— Start SUPPLIED MATERIAL —
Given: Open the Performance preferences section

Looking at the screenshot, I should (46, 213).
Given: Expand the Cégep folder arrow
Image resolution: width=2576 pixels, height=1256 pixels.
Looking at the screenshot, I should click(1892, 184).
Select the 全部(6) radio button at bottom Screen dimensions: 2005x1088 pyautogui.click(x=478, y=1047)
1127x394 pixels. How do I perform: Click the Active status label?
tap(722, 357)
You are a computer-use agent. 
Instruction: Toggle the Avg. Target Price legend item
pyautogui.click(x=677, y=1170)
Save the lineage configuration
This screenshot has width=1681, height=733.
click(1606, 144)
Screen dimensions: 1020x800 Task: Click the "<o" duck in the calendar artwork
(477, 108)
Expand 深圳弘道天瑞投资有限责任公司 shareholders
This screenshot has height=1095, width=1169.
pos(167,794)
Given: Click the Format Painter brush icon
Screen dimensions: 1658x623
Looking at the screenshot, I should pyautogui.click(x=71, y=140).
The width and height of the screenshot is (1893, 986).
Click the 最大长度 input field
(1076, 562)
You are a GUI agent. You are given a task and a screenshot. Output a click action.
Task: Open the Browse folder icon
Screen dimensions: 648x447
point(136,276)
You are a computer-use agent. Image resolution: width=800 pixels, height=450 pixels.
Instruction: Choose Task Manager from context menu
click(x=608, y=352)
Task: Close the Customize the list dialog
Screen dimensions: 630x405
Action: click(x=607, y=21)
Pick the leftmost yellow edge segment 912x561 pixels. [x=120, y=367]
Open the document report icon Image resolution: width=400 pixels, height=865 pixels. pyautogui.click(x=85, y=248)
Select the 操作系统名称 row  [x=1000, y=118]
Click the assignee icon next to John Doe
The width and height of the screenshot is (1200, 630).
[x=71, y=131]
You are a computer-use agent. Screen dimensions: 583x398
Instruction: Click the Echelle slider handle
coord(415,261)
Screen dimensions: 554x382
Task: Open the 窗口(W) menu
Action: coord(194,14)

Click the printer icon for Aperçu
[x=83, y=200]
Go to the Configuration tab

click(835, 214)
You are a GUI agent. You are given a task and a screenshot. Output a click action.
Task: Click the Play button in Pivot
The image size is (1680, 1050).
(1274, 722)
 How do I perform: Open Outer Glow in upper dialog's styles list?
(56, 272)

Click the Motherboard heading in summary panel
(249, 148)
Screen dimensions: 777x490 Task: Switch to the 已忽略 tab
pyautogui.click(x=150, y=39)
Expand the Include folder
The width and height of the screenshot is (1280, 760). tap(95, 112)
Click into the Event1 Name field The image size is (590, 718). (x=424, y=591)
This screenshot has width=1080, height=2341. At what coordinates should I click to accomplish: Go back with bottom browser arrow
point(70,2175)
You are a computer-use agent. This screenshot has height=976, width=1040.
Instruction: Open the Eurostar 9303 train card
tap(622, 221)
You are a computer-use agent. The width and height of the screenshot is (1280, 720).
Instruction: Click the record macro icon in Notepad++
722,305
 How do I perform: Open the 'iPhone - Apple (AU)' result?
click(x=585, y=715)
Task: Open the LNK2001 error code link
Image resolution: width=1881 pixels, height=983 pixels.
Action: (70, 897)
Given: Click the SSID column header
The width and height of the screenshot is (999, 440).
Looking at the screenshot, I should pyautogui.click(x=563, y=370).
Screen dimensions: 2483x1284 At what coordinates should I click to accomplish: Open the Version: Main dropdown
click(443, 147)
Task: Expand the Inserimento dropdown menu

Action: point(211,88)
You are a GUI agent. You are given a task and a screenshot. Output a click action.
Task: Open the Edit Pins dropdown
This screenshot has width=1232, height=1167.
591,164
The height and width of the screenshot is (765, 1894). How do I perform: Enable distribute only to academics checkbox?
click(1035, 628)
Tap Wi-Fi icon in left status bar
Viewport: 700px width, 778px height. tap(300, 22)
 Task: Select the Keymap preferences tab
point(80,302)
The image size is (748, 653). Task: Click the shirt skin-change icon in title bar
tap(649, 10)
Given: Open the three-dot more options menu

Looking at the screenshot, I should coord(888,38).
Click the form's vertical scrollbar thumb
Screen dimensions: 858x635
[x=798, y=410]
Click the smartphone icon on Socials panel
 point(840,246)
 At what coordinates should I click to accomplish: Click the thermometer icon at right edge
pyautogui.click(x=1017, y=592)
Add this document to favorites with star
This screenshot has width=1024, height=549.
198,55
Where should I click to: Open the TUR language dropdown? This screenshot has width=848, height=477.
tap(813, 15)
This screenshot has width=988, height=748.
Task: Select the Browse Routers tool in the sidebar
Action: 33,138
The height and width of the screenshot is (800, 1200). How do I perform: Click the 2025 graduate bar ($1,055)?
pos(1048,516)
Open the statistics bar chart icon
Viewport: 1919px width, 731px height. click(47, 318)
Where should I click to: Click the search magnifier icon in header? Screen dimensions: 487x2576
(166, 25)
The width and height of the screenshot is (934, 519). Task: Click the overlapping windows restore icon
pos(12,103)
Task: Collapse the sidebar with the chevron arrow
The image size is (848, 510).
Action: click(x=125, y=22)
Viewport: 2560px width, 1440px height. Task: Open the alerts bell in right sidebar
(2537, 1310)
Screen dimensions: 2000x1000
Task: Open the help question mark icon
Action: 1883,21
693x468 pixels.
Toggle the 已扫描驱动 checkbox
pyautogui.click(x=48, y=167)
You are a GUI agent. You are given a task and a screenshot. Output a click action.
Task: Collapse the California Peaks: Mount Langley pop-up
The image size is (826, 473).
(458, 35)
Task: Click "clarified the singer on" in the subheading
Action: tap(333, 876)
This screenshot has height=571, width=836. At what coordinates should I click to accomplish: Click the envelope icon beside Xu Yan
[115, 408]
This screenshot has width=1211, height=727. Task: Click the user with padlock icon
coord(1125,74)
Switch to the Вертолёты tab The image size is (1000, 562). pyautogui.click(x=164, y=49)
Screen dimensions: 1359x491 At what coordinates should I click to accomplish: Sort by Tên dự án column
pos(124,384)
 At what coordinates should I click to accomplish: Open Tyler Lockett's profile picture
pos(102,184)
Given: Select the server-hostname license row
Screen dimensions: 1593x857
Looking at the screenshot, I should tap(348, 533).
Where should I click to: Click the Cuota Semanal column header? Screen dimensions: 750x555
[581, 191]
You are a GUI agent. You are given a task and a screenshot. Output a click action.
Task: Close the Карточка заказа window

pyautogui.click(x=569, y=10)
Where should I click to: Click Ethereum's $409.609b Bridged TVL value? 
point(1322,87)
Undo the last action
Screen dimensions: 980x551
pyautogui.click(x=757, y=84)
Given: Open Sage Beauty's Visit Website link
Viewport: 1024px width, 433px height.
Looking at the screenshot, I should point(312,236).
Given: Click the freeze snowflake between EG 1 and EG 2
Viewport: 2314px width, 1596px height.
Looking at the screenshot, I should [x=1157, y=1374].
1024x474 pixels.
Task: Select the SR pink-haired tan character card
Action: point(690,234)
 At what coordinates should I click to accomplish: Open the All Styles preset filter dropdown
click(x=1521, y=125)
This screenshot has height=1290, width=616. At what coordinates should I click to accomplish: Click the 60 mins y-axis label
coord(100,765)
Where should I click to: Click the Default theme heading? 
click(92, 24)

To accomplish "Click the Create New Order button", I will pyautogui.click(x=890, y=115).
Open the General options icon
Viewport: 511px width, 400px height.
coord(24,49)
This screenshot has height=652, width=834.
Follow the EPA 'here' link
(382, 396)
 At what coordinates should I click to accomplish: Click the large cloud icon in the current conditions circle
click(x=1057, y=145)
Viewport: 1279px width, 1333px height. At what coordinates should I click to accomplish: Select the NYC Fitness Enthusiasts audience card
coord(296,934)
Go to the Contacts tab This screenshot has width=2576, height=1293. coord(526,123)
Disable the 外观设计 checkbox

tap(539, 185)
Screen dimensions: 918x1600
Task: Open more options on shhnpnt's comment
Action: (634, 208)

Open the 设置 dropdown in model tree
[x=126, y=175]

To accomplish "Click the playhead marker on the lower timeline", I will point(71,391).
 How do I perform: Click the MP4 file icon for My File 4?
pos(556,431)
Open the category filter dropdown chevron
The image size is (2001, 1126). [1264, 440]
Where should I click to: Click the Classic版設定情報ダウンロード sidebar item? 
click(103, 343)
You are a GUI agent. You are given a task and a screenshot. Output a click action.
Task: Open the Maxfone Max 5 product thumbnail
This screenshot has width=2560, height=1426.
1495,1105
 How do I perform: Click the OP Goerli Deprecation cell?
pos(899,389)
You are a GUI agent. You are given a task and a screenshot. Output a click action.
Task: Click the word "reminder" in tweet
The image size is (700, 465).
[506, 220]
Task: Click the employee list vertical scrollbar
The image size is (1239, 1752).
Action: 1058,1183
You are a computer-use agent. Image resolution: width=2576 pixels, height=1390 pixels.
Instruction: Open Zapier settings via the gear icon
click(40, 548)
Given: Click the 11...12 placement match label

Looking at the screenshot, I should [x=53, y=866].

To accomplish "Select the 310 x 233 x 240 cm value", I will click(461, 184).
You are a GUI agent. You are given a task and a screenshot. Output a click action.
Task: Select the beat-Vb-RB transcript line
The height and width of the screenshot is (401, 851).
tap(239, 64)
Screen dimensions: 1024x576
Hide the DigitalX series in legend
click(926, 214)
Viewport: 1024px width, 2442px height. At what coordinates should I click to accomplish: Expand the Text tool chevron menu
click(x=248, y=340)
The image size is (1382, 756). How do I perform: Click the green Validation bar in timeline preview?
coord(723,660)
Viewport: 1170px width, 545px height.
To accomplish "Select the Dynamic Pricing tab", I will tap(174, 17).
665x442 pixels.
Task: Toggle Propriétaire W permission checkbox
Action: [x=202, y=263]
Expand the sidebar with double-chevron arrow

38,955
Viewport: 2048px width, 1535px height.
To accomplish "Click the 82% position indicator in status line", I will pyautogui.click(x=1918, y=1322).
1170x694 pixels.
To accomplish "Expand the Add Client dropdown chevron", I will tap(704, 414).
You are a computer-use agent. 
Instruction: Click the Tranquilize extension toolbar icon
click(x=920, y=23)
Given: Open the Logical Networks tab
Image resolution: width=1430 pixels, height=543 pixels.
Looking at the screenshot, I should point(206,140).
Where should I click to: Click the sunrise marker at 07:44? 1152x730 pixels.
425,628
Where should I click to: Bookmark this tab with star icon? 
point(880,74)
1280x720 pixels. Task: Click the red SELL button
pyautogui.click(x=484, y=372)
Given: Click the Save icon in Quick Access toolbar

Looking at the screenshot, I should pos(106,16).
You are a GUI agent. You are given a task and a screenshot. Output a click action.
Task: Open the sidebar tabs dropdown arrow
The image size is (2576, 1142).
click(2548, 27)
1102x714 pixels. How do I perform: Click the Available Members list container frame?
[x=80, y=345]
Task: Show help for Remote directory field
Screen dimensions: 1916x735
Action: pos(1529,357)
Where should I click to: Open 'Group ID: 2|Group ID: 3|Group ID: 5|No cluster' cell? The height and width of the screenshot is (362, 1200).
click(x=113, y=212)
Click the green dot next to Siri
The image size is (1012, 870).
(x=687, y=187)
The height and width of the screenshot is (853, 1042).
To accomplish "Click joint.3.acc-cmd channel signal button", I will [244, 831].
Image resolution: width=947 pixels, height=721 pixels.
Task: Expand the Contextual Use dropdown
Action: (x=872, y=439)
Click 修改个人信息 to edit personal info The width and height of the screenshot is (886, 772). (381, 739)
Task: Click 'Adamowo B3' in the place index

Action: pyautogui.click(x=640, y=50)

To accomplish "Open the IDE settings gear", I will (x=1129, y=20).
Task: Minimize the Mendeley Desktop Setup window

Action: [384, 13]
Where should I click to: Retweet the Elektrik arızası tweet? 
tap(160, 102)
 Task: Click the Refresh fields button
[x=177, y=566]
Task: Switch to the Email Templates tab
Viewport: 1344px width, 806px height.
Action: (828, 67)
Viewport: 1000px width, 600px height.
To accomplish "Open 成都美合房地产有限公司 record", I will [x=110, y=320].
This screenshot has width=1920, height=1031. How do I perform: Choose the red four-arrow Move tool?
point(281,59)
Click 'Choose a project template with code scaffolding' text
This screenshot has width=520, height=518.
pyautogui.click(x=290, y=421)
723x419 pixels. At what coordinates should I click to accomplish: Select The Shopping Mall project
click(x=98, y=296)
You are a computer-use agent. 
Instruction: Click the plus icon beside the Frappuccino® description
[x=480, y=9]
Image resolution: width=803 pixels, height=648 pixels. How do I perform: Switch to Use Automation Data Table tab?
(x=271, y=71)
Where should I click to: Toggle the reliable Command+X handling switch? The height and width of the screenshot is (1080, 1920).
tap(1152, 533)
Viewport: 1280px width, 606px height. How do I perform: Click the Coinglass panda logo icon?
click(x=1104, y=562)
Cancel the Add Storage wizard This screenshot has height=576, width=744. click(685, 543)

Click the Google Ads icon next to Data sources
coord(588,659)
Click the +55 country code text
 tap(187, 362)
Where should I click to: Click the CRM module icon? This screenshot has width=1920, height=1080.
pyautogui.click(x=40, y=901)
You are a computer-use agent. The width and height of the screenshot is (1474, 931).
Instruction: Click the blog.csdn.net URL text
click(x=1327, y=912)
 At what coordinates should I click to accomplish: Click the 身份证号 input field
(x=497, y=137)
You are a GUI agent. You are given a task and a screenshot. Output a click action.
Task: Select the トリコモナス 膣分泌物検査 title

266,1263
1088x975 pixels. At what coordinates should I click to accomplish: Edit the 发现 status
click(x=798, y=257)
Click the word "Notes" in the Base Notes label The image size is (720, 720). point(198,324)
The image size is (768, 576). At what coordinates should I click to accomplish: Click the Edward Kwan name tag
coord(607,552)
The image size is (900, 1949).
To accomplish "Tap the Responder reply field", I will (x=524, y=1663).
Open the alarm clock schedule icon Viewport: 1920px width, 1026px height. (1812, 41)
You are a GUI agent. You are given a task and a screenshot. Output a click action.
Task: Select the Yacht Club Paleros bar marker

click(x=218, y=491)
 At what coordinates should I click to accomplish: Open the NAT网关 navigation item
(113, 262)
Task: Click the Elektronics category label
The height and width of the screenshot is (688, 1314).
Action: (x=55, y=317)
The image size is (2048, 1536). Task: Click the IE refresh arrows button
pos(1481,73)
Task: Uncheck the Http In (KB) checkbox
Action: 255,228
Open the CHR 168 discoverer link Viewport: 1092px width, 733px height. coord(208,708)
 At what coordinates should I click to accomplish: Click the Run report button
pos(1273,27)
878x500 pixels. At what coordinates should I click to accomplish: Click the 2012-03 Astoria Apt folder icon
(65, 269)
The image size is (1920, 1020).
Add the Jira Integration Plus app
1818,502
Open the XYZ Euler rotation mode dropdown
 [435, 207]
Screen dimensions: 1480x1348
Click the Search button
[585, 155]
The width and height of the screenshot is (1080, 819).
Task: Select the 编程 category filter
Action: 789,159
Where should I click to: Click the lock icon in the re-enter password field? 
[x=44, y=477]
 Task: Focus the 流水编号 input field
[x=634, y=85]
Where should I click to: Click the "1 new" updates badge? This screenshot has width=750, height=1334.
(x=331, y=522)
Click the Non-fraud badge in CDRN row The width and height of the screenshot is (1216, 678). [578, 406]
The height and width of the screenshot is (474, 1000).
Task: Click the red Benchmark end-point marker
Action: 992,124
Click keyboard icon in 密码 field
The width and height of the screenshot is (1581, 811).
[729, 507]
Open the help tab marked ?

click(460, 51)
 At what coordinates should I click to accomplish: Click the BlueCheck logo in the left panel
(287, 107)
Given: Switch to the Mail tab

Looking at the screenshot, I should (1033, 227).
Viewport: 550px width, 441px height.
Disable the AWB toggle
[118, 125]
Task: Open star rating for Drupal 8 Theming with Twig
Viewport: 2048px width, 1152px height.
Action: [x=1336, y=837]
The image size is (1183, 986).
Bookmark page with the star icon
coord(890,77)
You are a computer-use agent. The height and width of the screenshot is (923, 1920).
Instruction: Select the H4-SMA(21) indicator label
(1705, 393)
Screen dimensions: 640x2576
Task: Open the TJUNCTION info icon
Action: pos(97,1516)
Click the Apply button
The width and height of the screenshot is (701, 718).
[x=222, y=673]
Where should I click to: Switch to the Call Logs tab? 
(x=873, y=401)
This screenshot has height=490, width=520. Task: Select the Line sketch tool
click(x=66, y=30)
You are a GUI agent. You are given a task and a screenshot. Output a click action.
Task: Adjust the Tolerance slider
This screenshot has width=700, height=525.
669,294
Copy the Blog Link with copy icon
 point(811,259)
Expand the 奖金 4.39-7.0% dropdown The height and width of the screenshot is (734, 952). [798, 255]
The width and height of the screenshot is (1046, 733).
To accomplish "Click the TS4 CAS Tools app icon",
— End SUPPLIED MATERIAL —
PROBLEM: Please extract the lines above word for word, starting with the line that contains "Where should I click to: Click the Classic版設定情報ダウンロード" and ending with the line that contains "pos(899,389)", including both of those lines.

TASK ANSWER:
Where should I click to: Click the Classic版設定情報ダウンロード sidebar item? 
click(103, 343)
You are a GUI agent. You are given a task and a screenshot. Output a click action.
Task: Open the Maxfone Max 5 product thumbnail
This screenshot has width=2560, height=1426.
1495,1105
 How do I perform: Click the OP Goerli Deprecation cell?
pos(899,389)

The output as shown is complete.